(Information supplied begins)

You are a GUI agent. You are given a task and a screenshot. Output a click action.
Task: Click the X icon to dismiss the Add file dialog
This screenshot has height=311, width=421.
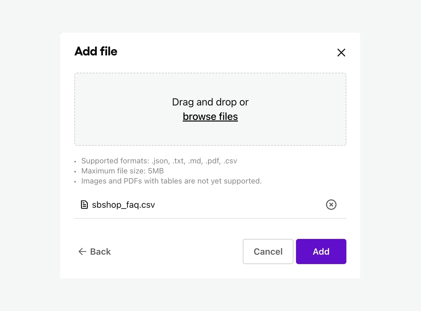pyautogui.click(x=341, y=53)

(Information supplied ends)
(Information supplied begins)

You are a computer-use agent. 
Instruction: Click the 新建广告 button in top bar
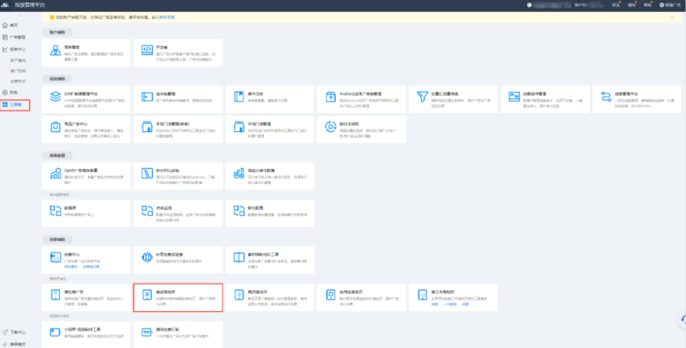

(Information supplied ends)

» Task brief
Your answer should be the lines above, from the line containing "You are a computer-use agent." up to and including the line containing "Instruction: Click the 新建广告 button in top bar", reproduced exactly and with nothing else.

» Solution for this problem
You are a computer-use agent. 
Instruction: Click the 新建广告 button in top bar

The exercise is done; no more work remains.